Google cracks down on 3rd-party Chromium browsers using Chrome Sync
If you are using a third-party Chromium-based browser with Chrome Sync, then you’ll be disappointed to learn that Google is cracking down on this practice.
In a short blog post published on the Chromium Blog, Google announced that it will limit access to its private Chrome APIs starting on March 15, 2021. These APIs are used by Google’s official Chrome browser to support proprietary features like Chrome Sync and Click to Call. The former allows users to sync bookmarks, browser history, open tabs, and more between browsers signed in to the same Google Account, while the latter lets users quickly make a phone call from any web page by clicking a valid phone number. Both of these features were developed by Google and are not part of the open-source Chromium project upon which Google Chrome and other Chromium-based browsers — such as Microsoft Edge — are based.

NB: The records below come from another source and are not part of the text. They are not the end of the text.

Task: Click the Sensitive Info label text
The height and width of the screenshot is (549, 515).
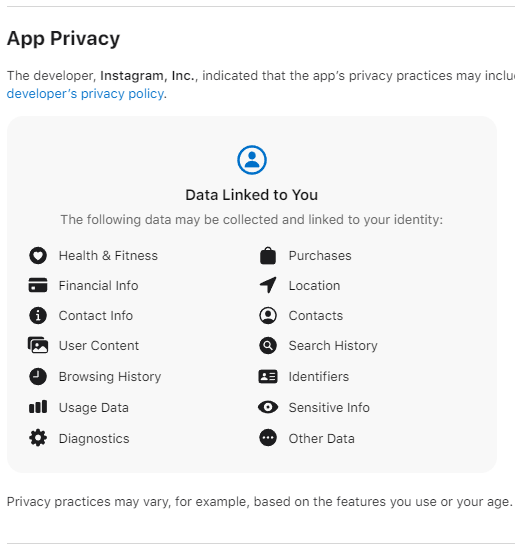Action: pyautogui.click(x=329, y=408)
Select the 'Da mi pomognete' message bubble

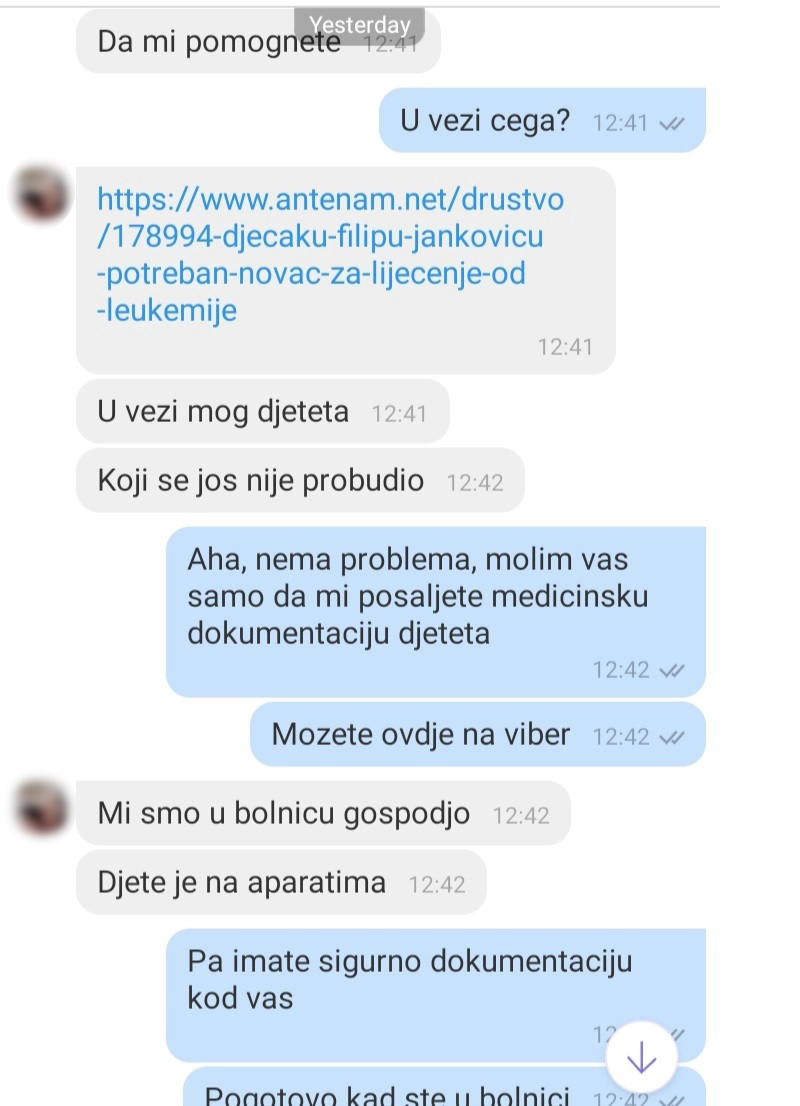(258, 42)
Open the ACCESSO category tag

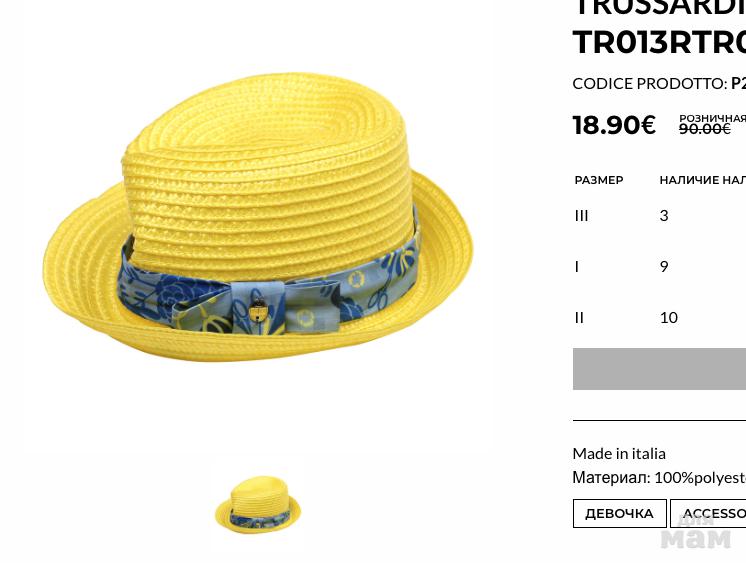coord(708,514)
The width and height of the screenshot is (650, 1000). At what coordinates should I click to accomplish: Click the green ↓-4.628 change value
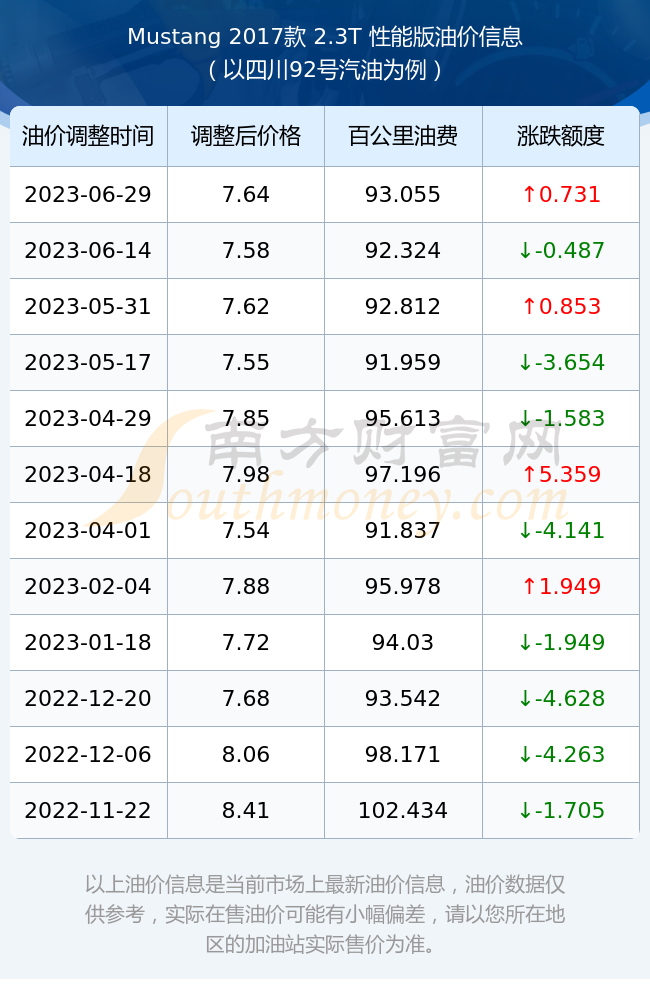[561, 698]
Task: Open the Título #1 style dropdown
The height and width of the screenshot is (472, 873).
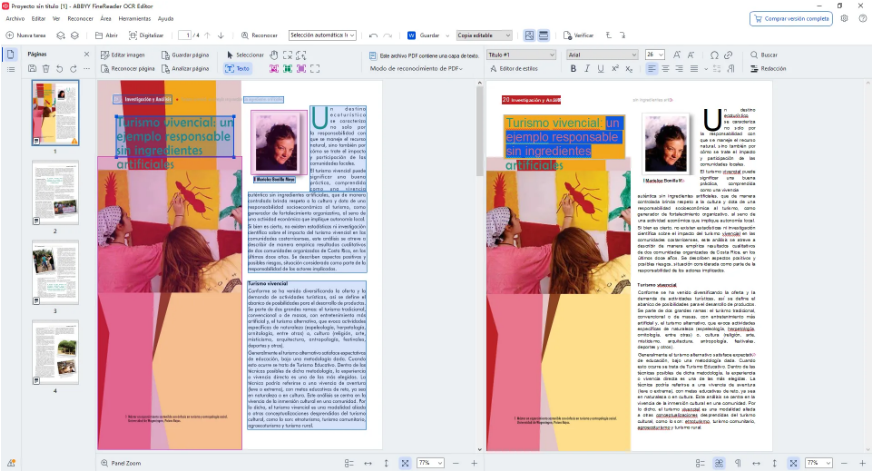Action: (522, 54)
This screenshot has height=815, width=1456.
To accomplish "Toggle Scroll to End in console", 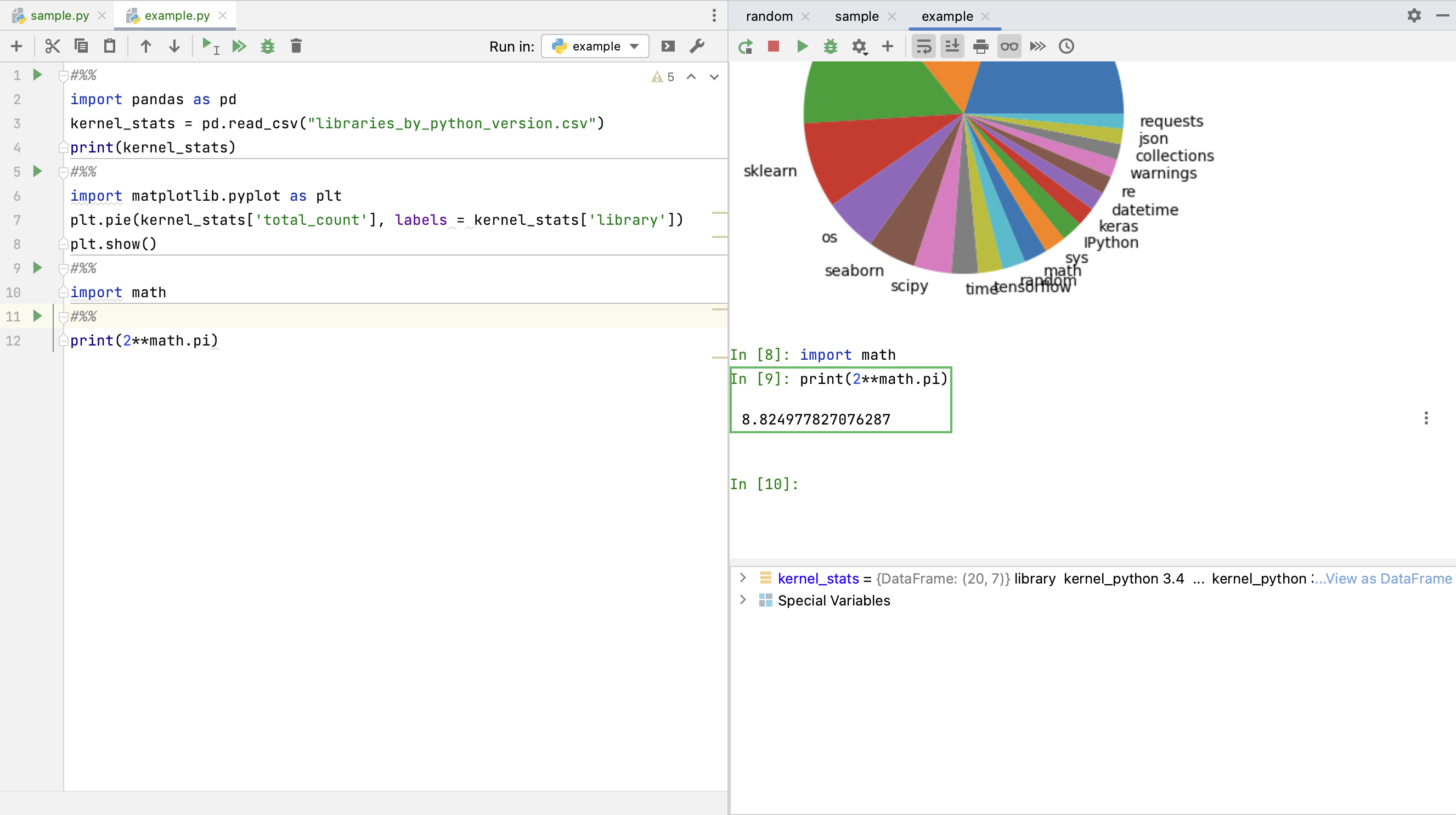I will pyautogui.click(x=952, y=47).
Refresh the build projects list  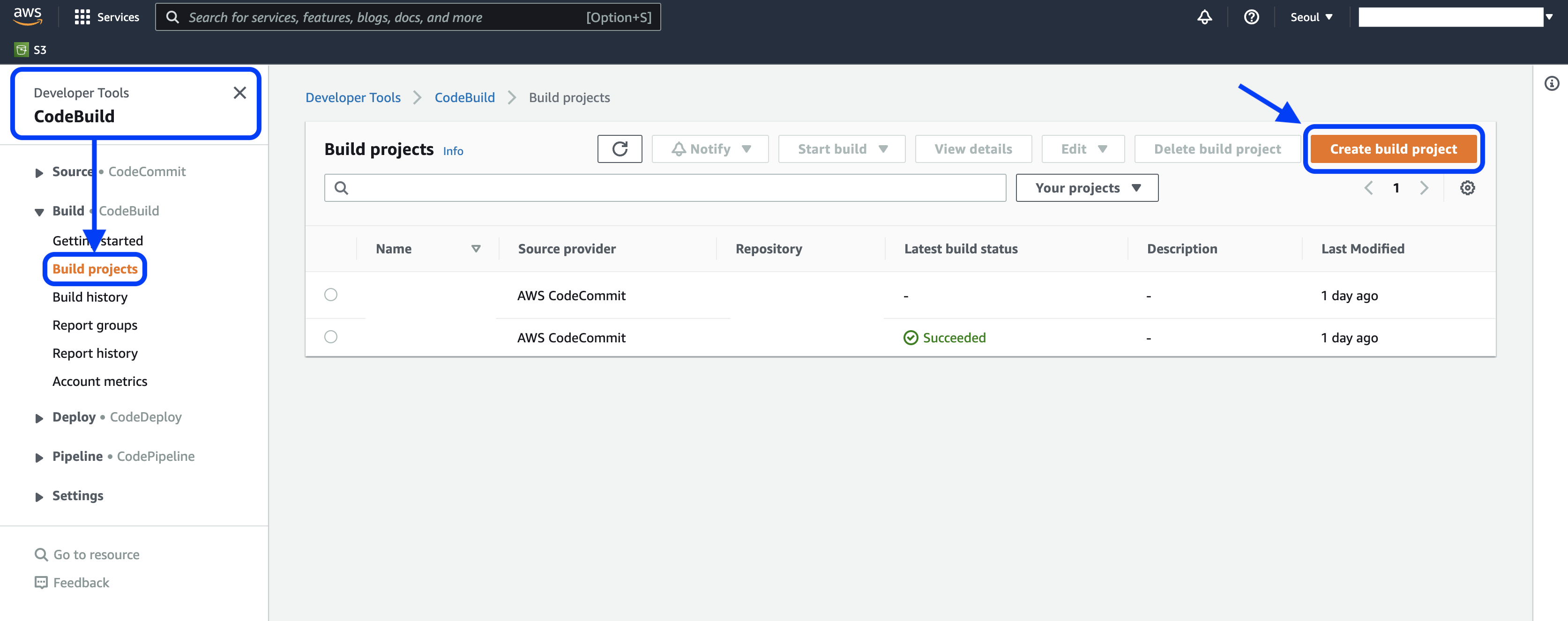coord(619,149)
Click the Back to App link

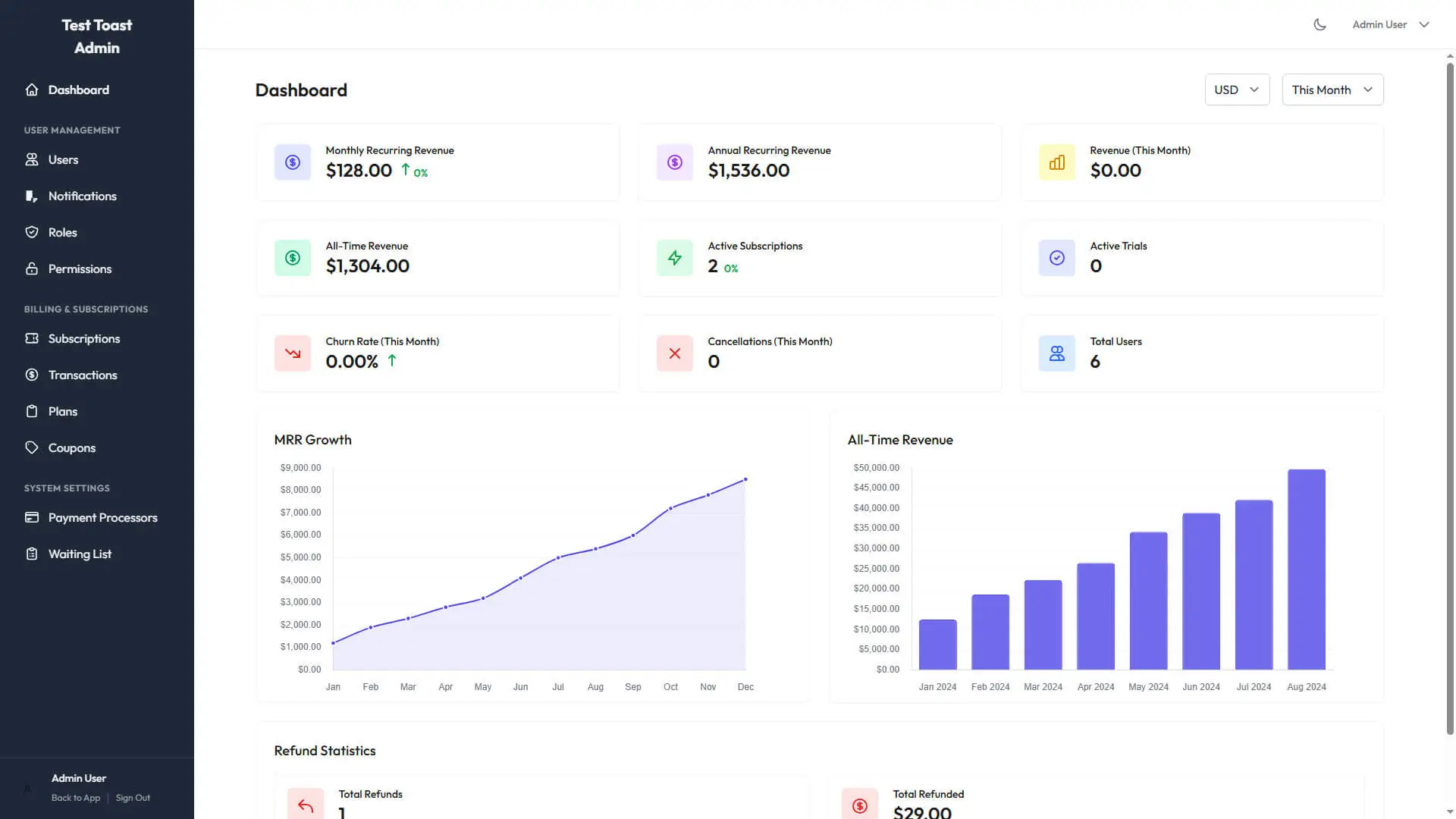[75, 797]
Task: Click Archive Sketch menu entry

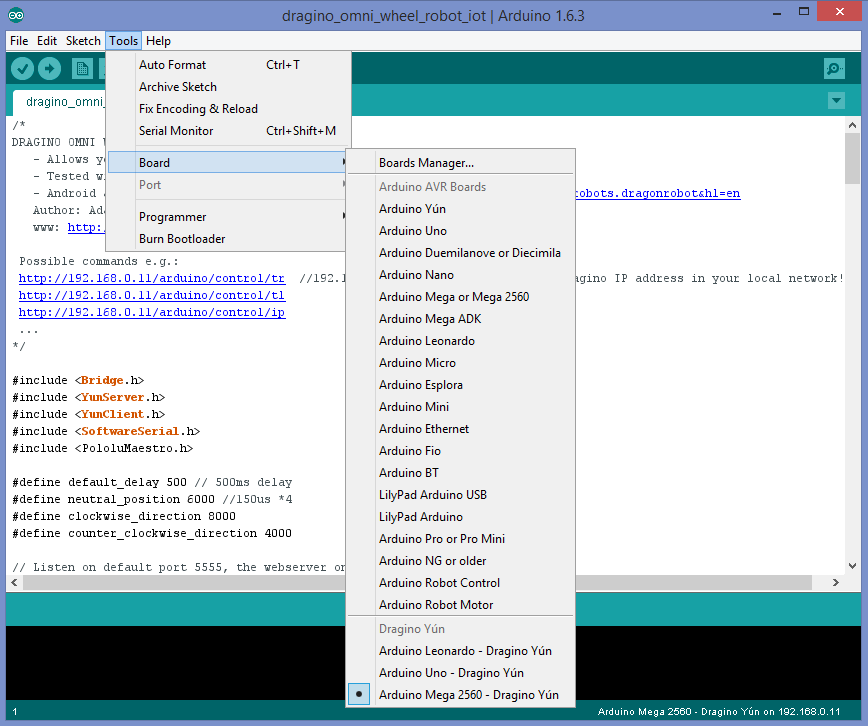Action: coord(177,86)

By limiting access to private Chrome APIs, Google does not intend to punish users of third-party Chromium browsers. Google will not delete any data already synced from these third-party browsers, but they also won’t sync any new data after March 15th. If you have any data stored locally with a third-party Chromium browser, Google encourages you to go to your My Google Activity page to view and manage your data or go to Google Takeout to download your data.
Today’s move is unsurprising. Chrome Sync has never been a standard feature of Chromium-based browsers, and many third-party Chromium browsers will explicitly warn you about that. Google has restricted access to other private APIs in the past — notably over on the Android side of things — so any developer that enabled Chrome Sync in their project knew that this might happen. It’s a shame, but it’s one of Google’s best methods to get people to use Chrome instead of another Chromium-based browser.